Le premier roman de Noémie D. Leclerc m’a totalement enivrée. J’ai adoré la fraîcheur qui s’en dégage. Surtout, ce roman contraste avec tous ceux qui mettent de l’avant une jeunesse qui se noie dans la complaisance, qui se gratte le nombril jusqu’à ce qu’il saigne, qui fuit l’ennui et le désoeuvrement dans les pilules et la poudre. Ici, la légèreté flotte sur une grande profondeur. L’écume des jours, version québécoise, n’est pas loin…

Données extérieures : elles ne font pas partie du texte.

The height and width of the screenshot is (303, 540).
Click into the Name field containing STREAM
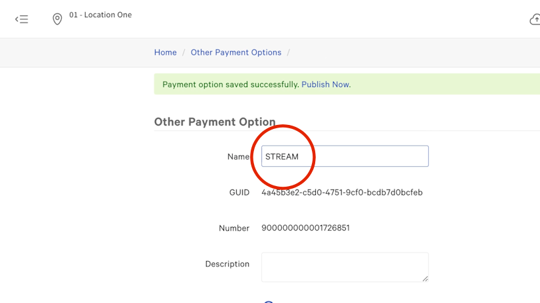344,157
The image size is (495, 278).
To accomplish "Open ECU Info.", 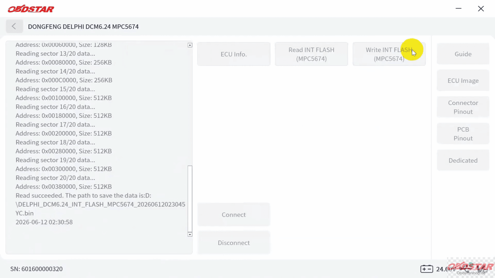I will (x=234, y=54).
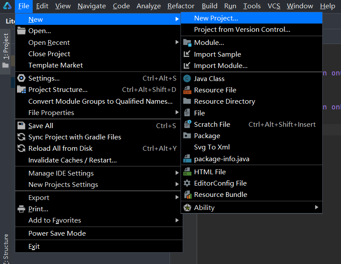Image resolution: width=341 pixels, height=264 pixels.
Task: Click the Save All floppy disk icon
Action: (21, 125)
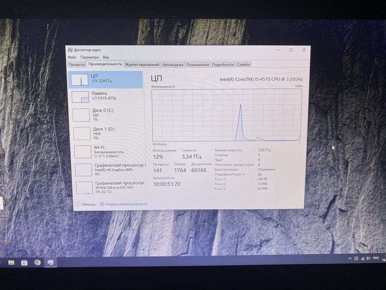Open the Вид menu
Viewport: 386px width, 290px height.
[105, 57]
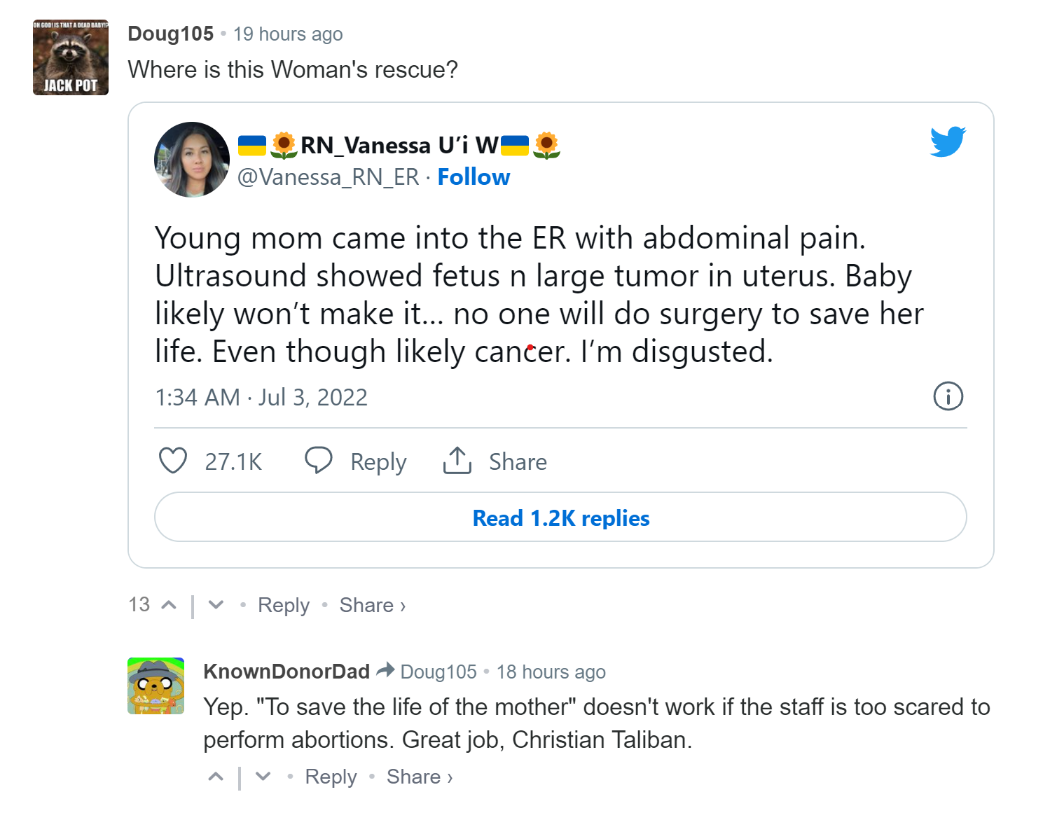Open Read 1.2K replies button

(x=560, y=517)
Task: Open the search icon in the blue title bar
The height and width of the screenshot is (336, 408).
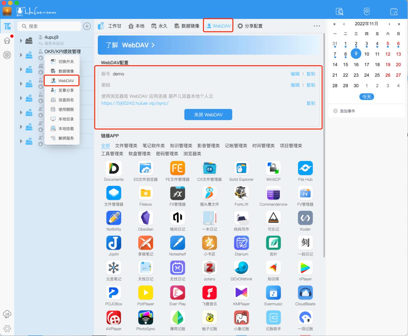Action: click(x=339, y=11)
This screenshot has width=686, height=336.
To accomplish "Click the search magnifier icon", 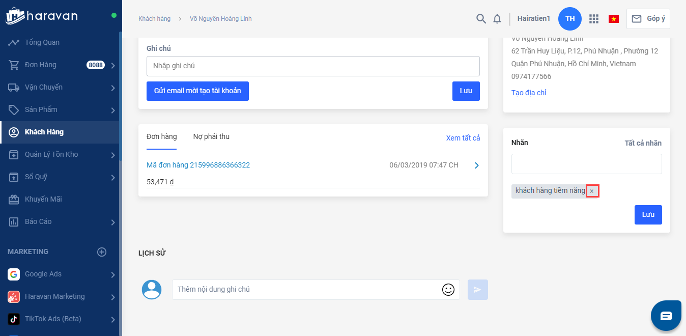I will [x=481, y=19].
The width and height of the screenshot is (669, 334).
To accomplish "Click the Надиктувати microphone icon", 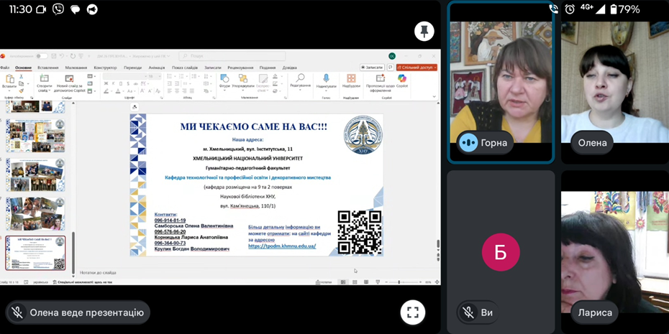I will click(326, 79).
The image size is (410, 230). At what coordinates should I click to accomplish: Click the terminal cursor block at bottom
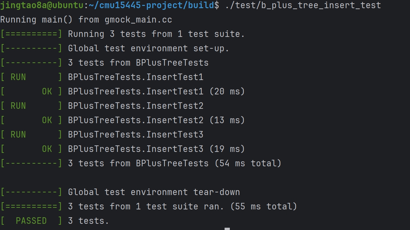tap(227, 229)
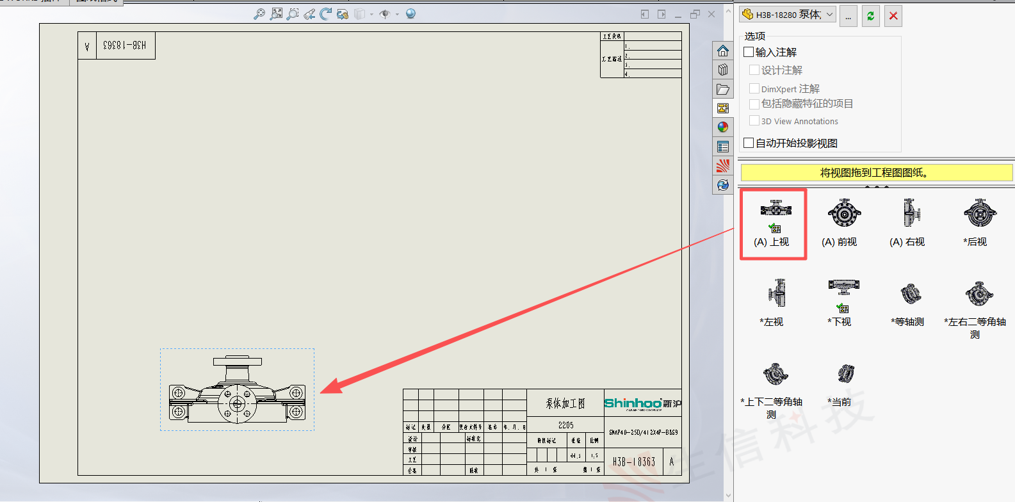
Task: Click the browse button with three dots
Action: pyautogui.click(x=848, y=16)
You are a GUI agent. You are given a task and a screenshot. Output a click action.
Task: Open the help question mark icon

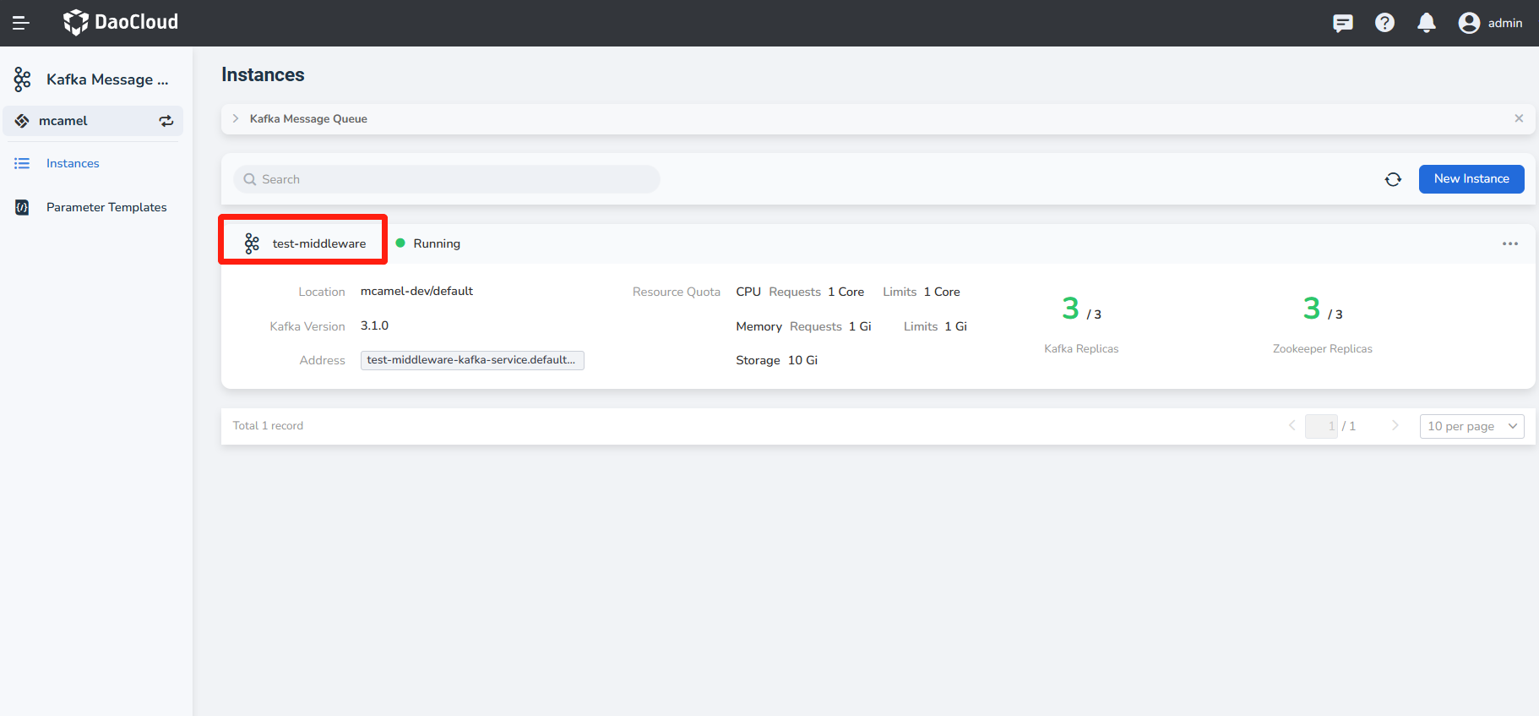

Ce long extrait parle de lui-même:
Elle avait choisi le Normandin sans le choisir vraiment. C’est le seul restaurant pas trop loin de Montmorency qui fait des pains dorés à toute heure du jour, du soir et de la nuit. L’éventualité lui était alors apparue comme une fatalité. C’est tant mieux parce que Darlène aime pas choisir. Elle laisse ça aux autres et quand les autres veulent rien savoir, elle laisse ça au hasard et quand le hasard veut rien savoir, elle trouve toujours le moyen de lui forcer la main. Quand elle avait dix ans, le frère de son grand-père est décédé. Il s’appelait Jean-Pierre. Elle connaissait son existence, pouvait mettre sur les lettres de son nom un visage et un bronzage Fort Lauderdale, une bague en or à son annulaire, et des cheveux blancs sur sa tête, mais pouvait pas dire à quel point il aimait les fraises ou dormir du côté droit. Un soir ordinaire où elle est revenue à pied de l’école primaire, sa mère lui a dit mononcle Jean-Pierre est mort. Figée dans le cadre de porte, sa boîte à lunch dans une main et son devoir de mathématiques dans l’autre, elle a pensé si je réussis à rester en équilibre sur une jambe pendant dix secondes, je pleure pas. Si je tombe, je pleure. Et elle est tombée. Darlène a fait sécher ses yeux grands ouverts jusqu’à ce que les larmes coulent toutes seules. Sa mère, qui en même temps qu’elle découvrait sa grande sensibilité, l’avait réconfortée d’un baiser, de paroles douces et d’une soupe Lipton avec des biscuits soda beurrés. Mononcle Jean-Pierre est mort d’un cancer du poumon à l’âge de cinquante-huit ans, et il fumait même pas.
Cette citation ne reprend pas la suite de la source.